Giorgia Meloni y Mette Frederiksen pidieron crear centros de repatriación fuera de la Unión Europea.
Las primeras ministras de Italia, Giorgia Meloni, y Dinamarca, Mette Frederiksen, exigieron este lunes una política migratoria más estricta en Europa y propusieron establecer centros de repatriación en terceros países para acelerar las expulsiones de personas en situación irregular.
En un comunicado conjunto, ambas dirigentes rechazaron lo que calificaron como “inmigración descontrolada” y advirtieron sobre sus posibles efectos en la seguridad, los servicios públicos y la confianza de los ciudadanos en las instituciones.
Meloni y Frederiksen señalaron que los gobiernos europeos deben ofrecer respuestas concretas para proteger a sus poblaciones y reclamaron mecanismos que permitan gestionar la migración fuera del territorio comunitario, incluida la creación de centros de repatriación y otras “soluciones innovadoras”.

La propuesta retoma el modelo impulsado por Italia en Albania, donde Roma ha buscado establecer instalaciones para gestionar a migrantes rescatados o interceptados en el Mediterráneo.
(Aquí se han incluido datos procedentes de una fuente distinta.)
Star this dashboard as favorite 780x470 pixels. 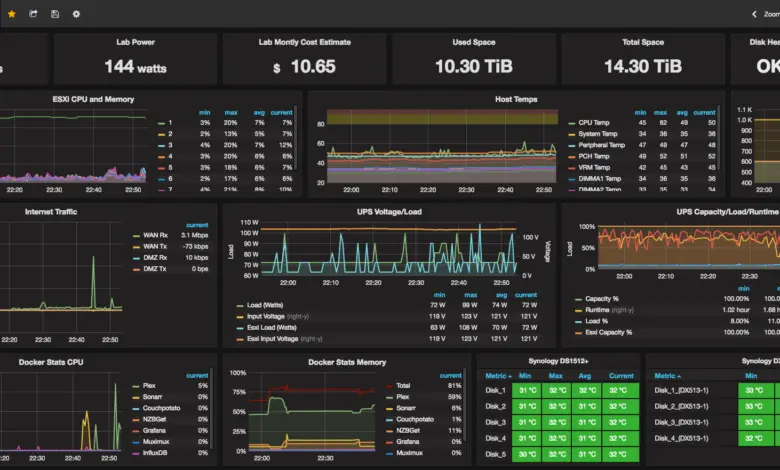point(11,14)
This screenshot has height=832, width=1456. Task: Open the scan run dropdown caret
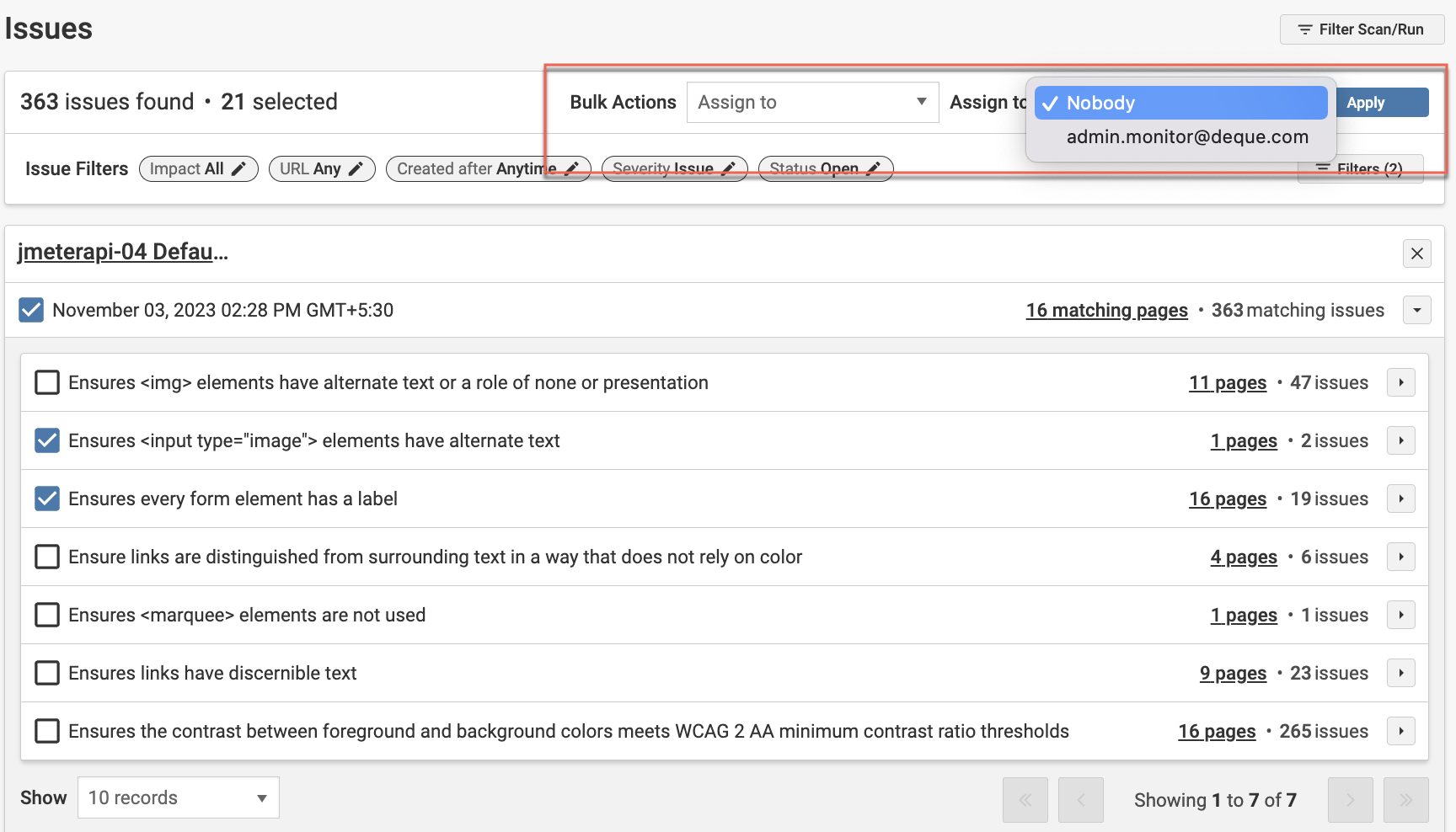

El esquema italiano ha generado un intenso debate jurídico y político dentro de la Unión Europea.
Aunque el comunicado no menciona directamente la crisis migratoria en Ceuta, el planteamiento ocurre en medio de las tensiones entre España e Italia por sus políticas migratorias. Roma ha criticado las decisiones del gobierno español y llegó a respaldar medidas relacionadas con la posible suspensión de España del espacio Schengen.
El ministro italiano de Exteriores, Antonio Tajani, endureció el tono contra Madrid y sostuvo que la experiencia reciente demuestra que las decisiones migratorias unilaterales no deben trasladar sus consecuencias a otros países europeos.
Tajani insistió en que la migración debe gestionarse de manera conjunta y llamó a la Unión Europea a reforzar la protección de sus fronteras.